Monday, March 13, 2017

Housing: Part 212 - Consumption from home equity.

A broadly held concern about rising home prices is that rising prices fuel unsustainable consumption spending when households tap home equity to spend more.  Here is a new article on the subject in Australia (HT: John Wake).  The article mentions research that claims 24% of each dollar in capital gains are taken by owners in new debt.  This is similar to an estimate by Mian and Sufi.

I think, on this topic, it is important to distinguish between real (making stuff) and nominal (exchanging money for stuff) economic activity.  This is purely a nominal issue.  So, I think instead of framing this as an issue of households overconsuming in an unsustainable way, it is more accurate to say that, of the stuff we were making, real estate beneficiaries were claiming more of it, at the expense of people who were producing stuff.  That should be inflationary.  And, if it is not, then it means that the central bank is counteracting the phenomenon with tight money.

Whatever the inflation effect, real estate owners were consuming, in the real sense, at the expense of producers.

The research referenced in the article also mentions that real estate gains draw some owners out of the labor force because of their newfound wealth.  This makes sense.  But, again, thinking about this in terms of real economic claims on production, we might expect a similar rise in labor force participation among producers whose incomes are now vying for a smaller portion of production.

Source
In fact, during the housing "bubble", labor force participation was quite strong.  I have done a lot of work on this blog in the past showing how demographics are responsible for much of the drop in labor force participation, recently.  Here, just as a quick and dirty way to try to control for that, I am using prime age male labor force participation.  There is a long term downtrend, but after we account for that, we can see that labor force participation was strong.

This makes sense to me, because I don't think credit supply or irrational speculation have much to do with the housing "bubble".  I think it mostly had to do with high skilled working people buying access into the Closed Access labor markets where limited housing serves as a gatekeeper.  So, there while there was certainly some amount of typical labor force reductions because of capital gains, many of the households utilizing gains from those homes for consumption were in those homes specifically to work.

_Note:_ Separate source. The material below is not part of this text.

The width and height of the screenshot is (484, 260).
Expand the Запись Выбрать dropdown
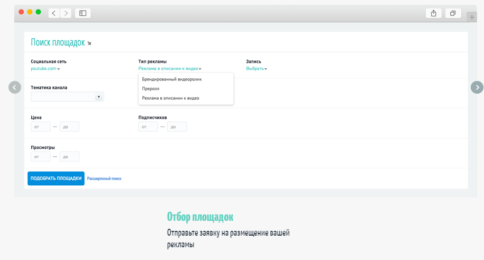click(x=256, y=69)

In any case, I don't see much cause for even bringing the central bank into this.  From the point of view of consumers who don't have access to these capital gains, this seems like a real shock.  There is less production for them to claim.  That is going to be the case regardless of the inflation rate.  Monetary policy can't solve the problem of unsustainable consumption, even if that is what is happening.

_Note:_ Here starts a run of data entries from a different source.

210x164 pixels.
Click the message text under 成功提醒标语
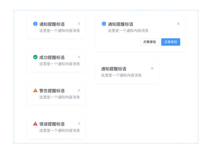coord(60,64)
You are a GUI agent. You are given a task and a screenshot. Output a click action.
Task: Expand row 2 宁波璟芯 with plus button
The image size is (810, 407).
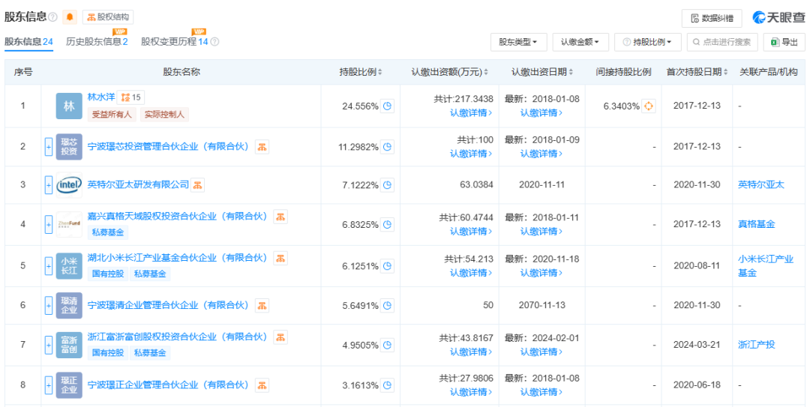coord(49,147)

But, households can't unsustainably consume, domestically.  They can only change their relative claims on existing production.  Here, the trade deficit seems to suggest unsustainability.  In effect, foreign capital was flooding into our capital markets, helping to push up home prices, so that, in effect, we were borrowing from foreigners in order to buy production from foreigners, and this is why it was unsustainable.

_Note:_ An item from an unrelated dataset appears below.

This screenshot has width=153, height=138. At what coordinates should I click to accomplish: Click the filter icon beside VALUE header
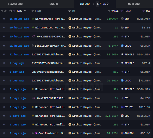[x=109, y=11]
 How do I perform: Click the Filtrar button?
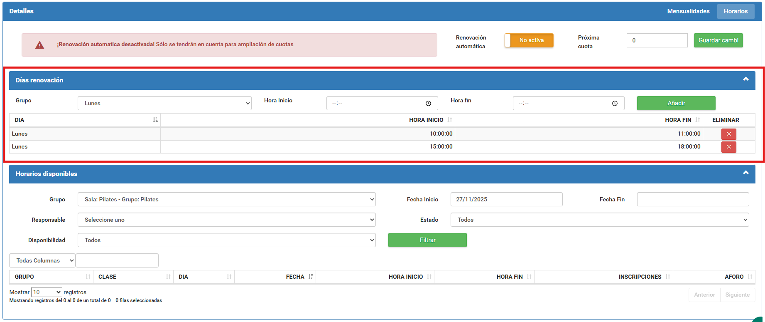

And, this is why a clear understanding of what has been happening in foreign trade and investment is key.  It is true that the trade deficit ballooned during the housing "bubble" as foreign investment flooded into the US.  But, at the same time, US net income on foreign investment was also strong and positive.  If we were hawking our futures for unsustainable consumption, then our net foreign income should have dropped as foreign savers claimed their profits from our borrowing.  Considering the significant spike in net imports, this should be a shocking piece of evidence.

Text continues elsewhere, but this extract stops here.